Understanding LBPH(Local Binary Pattern Histogrm)
Face Recognition with Local Binary Patterns (LBPs) and OpenCV
Last Updated : 13 Sep, 2024
by Pranav Sirsufale
In this article, Face Recognition with Local Binary Patterns (LBPs) and OpenCV is discussed. Let’s start with understanding the logic behind performing face recognition using LBPs. A beginner-friendly explanation of LBPs is described below.
Understanding LBPH Algorithm:
Human beings perform face recognition automatically every day and practically with no effort.
Although it sounds like a very simple task for us, it has proven to be a complex task for a computer, as it has many variables that can impair the accuracy of the methods, for example: illumination variation, low resolution, occlusion, amongst other.
In computer science, face recognition is basically the task of recognizing a person based on its facial image. It has become very popular in the last two decades, mainly because of the new methods developed and the high quality of the current videos/cameras.

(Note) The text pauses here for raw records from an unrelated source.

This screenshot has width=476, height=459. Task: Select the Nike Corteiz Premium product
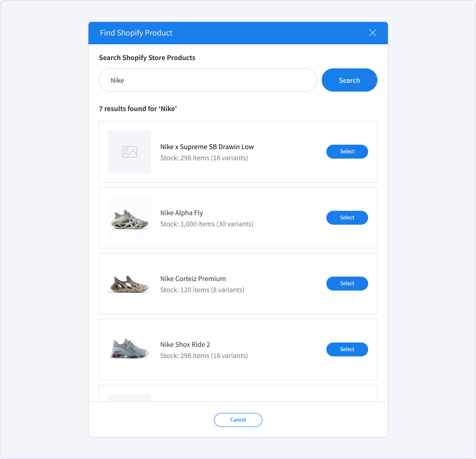click(x=347, y=283)
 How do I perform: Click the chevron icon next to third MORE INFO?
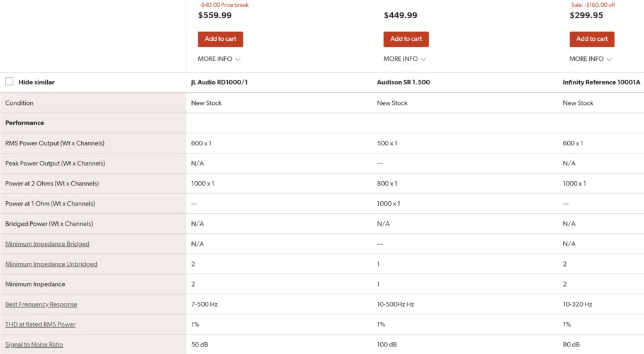click(x=609, y=59)
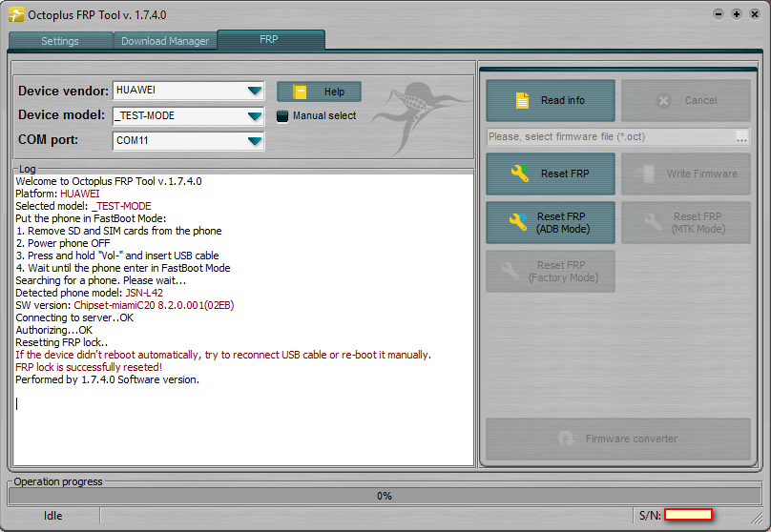Click the Reset FRP wrench icon

(x=520, y=174)
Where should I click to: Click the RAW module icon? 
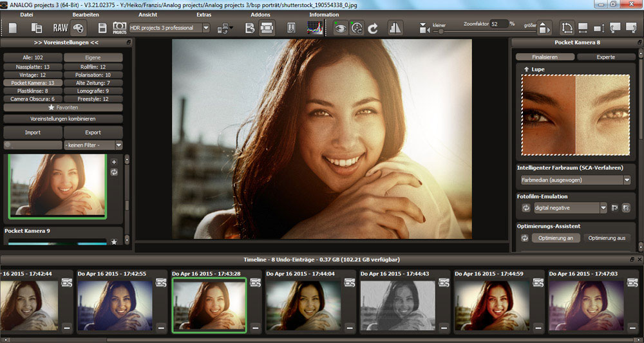coord(60,28)
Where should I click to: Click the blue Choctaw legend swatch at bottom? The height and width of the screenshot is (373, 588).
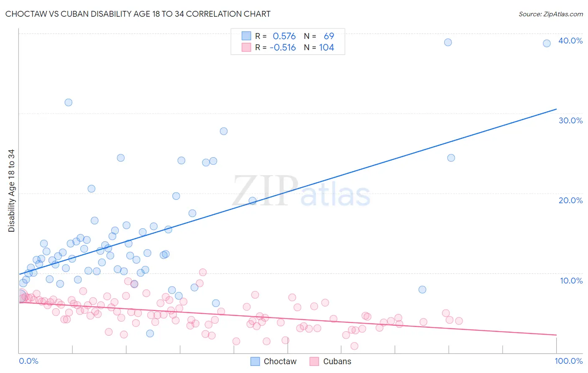point(256,361)
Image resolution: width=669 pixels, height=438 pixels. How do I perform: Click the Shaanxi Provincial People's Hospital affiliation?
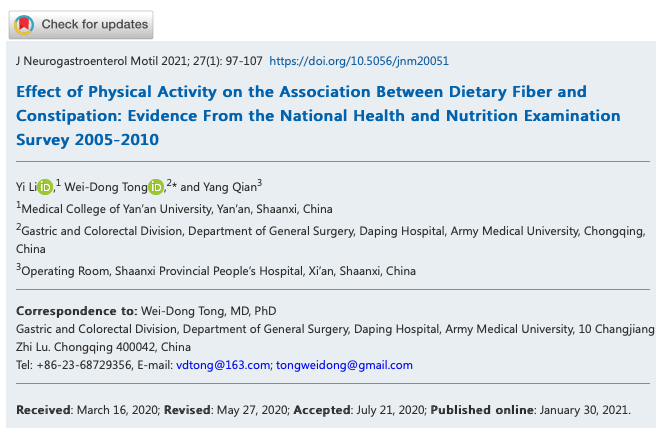point(216,271)
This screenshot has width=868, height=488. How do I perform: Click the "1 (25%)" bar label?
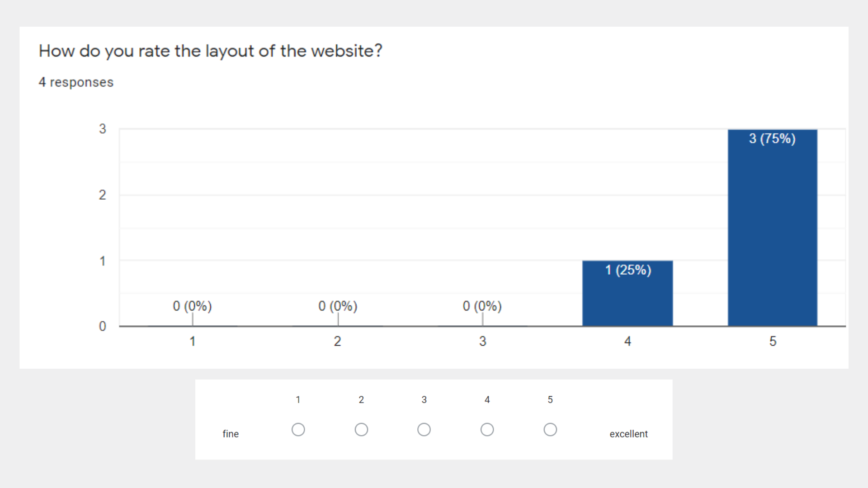pos(628,270)
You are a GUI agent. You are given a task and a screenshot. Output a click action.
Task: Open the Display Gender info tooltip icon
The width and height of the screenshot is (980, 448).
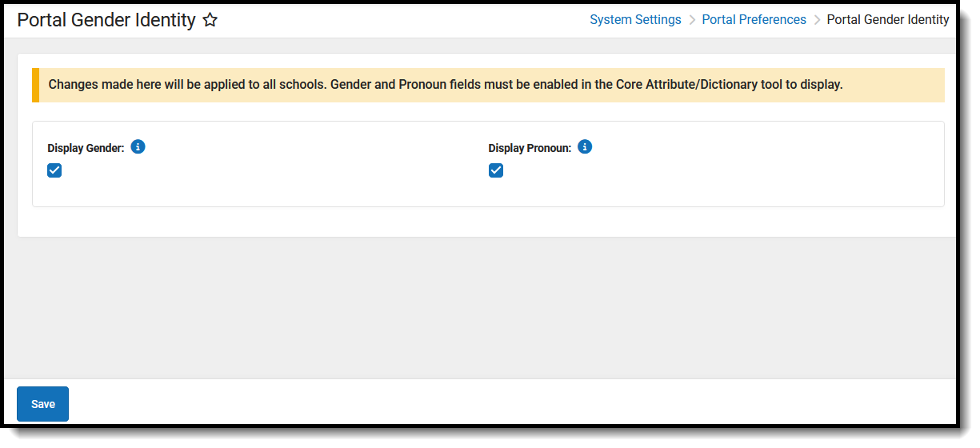[x=138, y=147]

Note that face recognition is different of face detection:
Face Detection: it has the objective of finding the faces (location and size) in an image and probably extract them to be used by the face recognition algorithm.
Face Recognition: with the facial images already extracted, cropped, resized and usually converted to grayscale, the face recognition algorithm is responsible for finding characteristics which best describe the image.
The face recognition systems can operate basically in two modes:
Verification or authentication of a facial image: it basically compares the input facial image with the facial image related to the user which is requiring the authentication. It is basically a 1x1 comparison.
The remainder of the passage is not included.